While several Xbox studios regained independence or found new owners yesterday, Arkane’s staff must negotiate their own future
Yesterday, Xbox announced that they were spinning off five major studios in the course of the latest round of “historic” restructuring, with 1600 jobs instantly chopped and 1600 more layoffs to follow over the next financial year. It’s the latest in a string of failures on the part of Xbox leadership, who have repeatedly butchered the division after an evidently overambitious acquisition spree that dates back to the 2010s. It has, at least, not yet resulted in any outright studio closures.
Double Fine and Compulsion are going indie again with a little funding from Microsoft, keeping ownership of their games. Ninja Theory and Undead Labs have been sold to unnamed new owners. And then there’s Dishonored and Marvel’s Blade developers Arkane, whose fate is still being negotiated.

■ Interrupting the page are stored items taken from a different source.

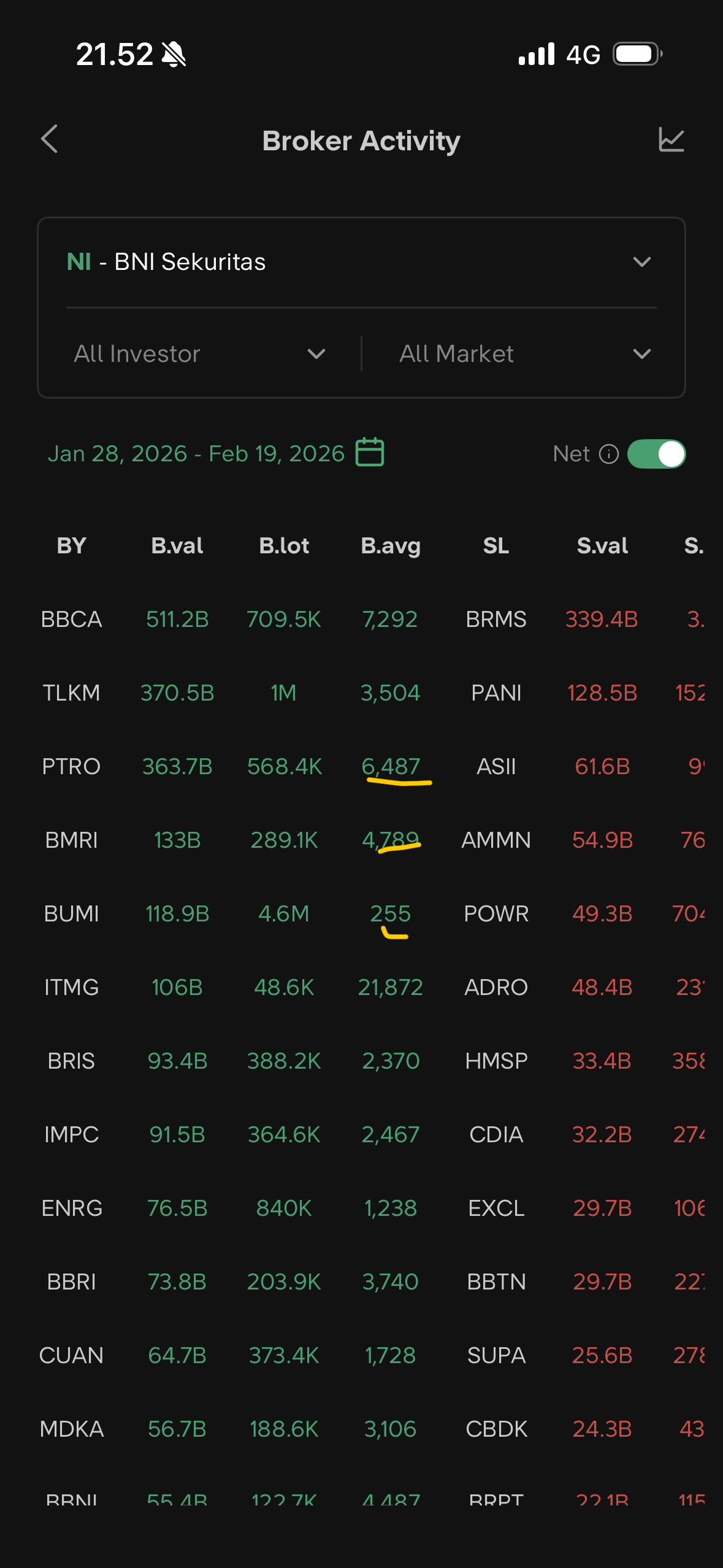Viewport: 723px width, 1568px height.
Task: Tap the back arrow icon
Action: click(x=50, y=139)
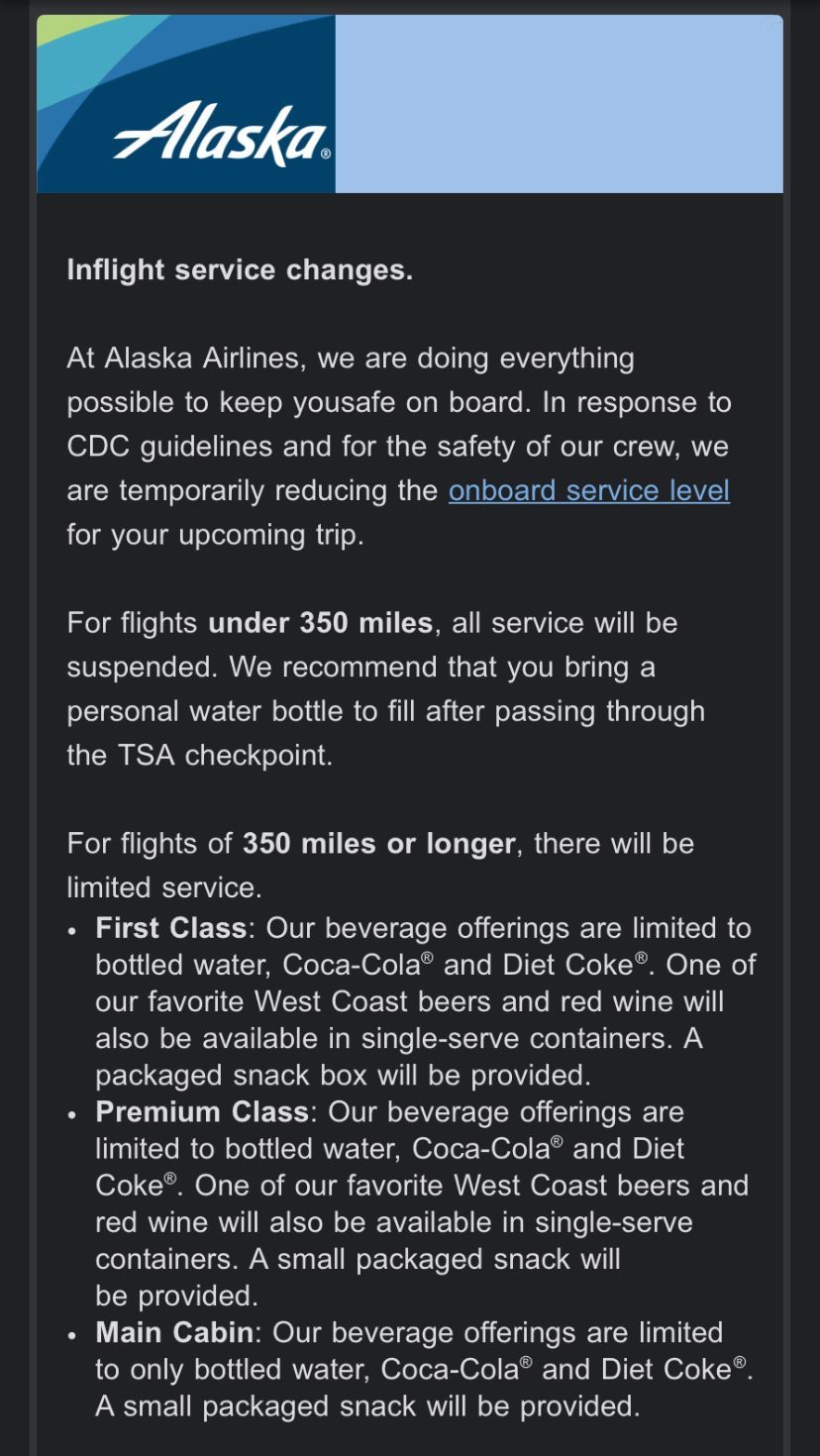Click the 'At Alaska Airlines' sentence opening
Viewport: 820px width, 1456px height.
point(183,358)
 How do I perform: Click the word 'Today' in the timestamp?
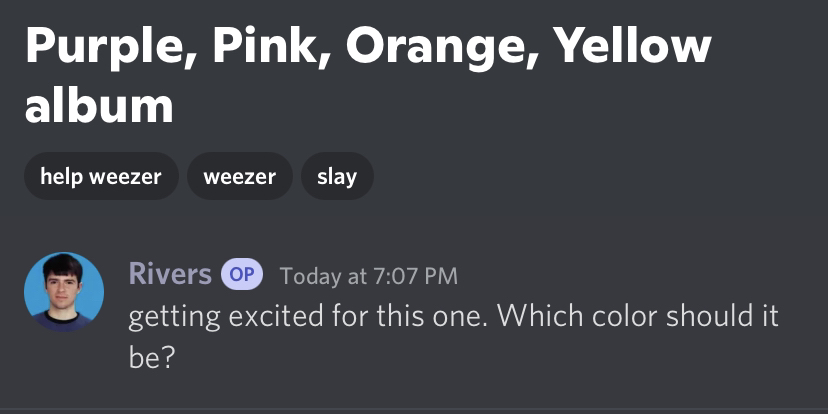click(309, 275)
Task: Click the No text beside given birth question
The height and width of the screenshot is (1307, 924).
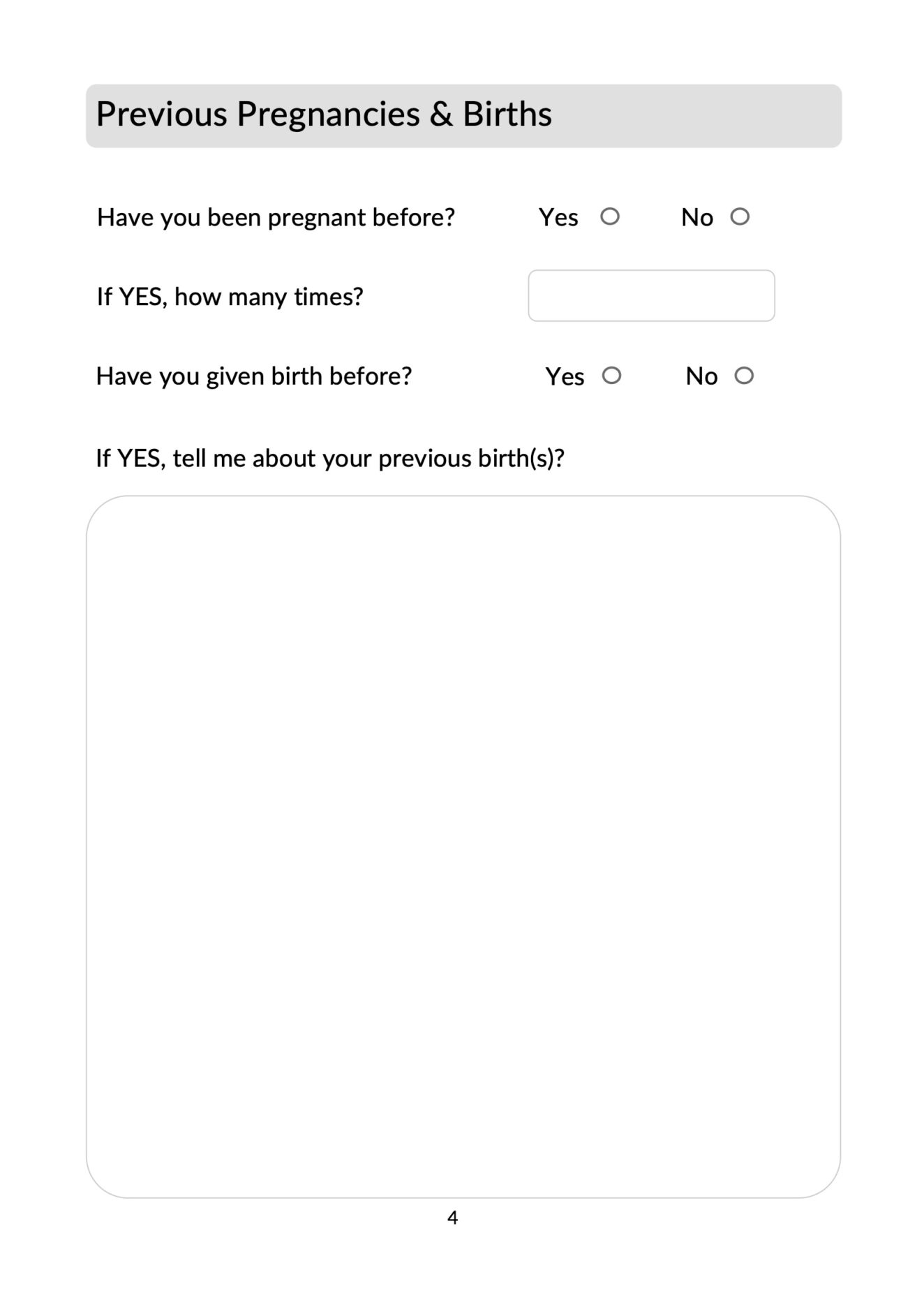Action: 701,377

Microsoft acquired Arkane as part of their purchase of ZeniMax Media in 2021. Following the abrupt and bruising closure of Prey (2017) and Redfall creators Arkane Austin in 2024, the studio now consists exclusively of Arkane Lyon. Being based in France, Arkane are naturally subject to French labour laws, which require owners and management to consult on any major restructuring with an in-office work council, or Comité Social et Économique, representing the needs of employees.
Under French law, forming a works council is mandatory for any private company with 11 employees or more, with employees themselves voting on council representatives. These councils are not the same things as trade unions, though work councils and unions may often work together. As explained by the French civil service website, a work council must be kept informed and consulted about anything affecting the company’s organisation, management and general operation, including a change of ownership and any measures likely to result in layoffs.
Microsoft will presumably have made a proposal to Arkane Lyon about the studio’s future, alongside the announcements about Double Fine and the rest. Now, the Xbosses and any potential acquirers must haggle it all out with Arkane Lyon management and the work council. In the latest Game File, Stephen Totillo suggests that everything is on the table: the company could be sold off, bought out by management, or shut down. Certainly, Arkane Lyon are in a better position than Arkane Austin were in 2024: US labour laws offer employees much less protection against sudden layoffs and closures. As regards how many people could be affected, Arkane had 206 staff in 2025 according to Pappers.fr.
The Xbox reductions are business-wide. Even the makers of proven crowd-pleasers like Elder Scrolls are getting it in the neck. As for why Microsoft might want to wash their hands of Arkane Lyon in particular, the Verge report that Marvel’s Blade is running late and over budget, but to be frank, this describes many (most?) blockbuster videogame projects. And this is a Marvel adaptation we’re talking about – they often do well! While the Austin team’s last game Redfall was legendarily charmless, compromised by the desire to make a live service game, Arkane Lyon’s previous Deathloop appears to have been a reasonable success. It had ‘reached’ five million players by February 2023, though this includes people who played it via Microsoft’s Game Pass service.
All that said, Xbox CEO Asha Sharma has made a big deal of refocussing on Xbox’s “core business” and away from the acquisition of “independent creators”. The phrase “core business” equates to the likes of Fallout, Forza, Candy Crush Saga and Minecraft. “Independent creators” may be plausibly translated to mean “French weirdos who make intricately depressing games about witches and dead whales”. This is speculation, but it’s possible Microsoft might also see Arkane as awkward to work with – unionised Arkane workers made headlines in 2025 by speaking out against the company’s involvement with the Israeli military.
It’s not clear when we’ll hear more. The negotiations between Microsoft, studio leadership, and the work council could take days or months. Probably the most positive thing I’ve read about Arkane Lyon this week is an admittedly whimsical, drive-by Bluesky post from Arkane’s former co-founder, Raphael Colantonio, about buying Arkane back from the Xboxers. But Colantonio, who is now boss of Weird West developers WolfEye, doesn’t have the cash for such a venture himself. “Would need capital investment,” he comments, “and right now investors prefer burning money on AI”.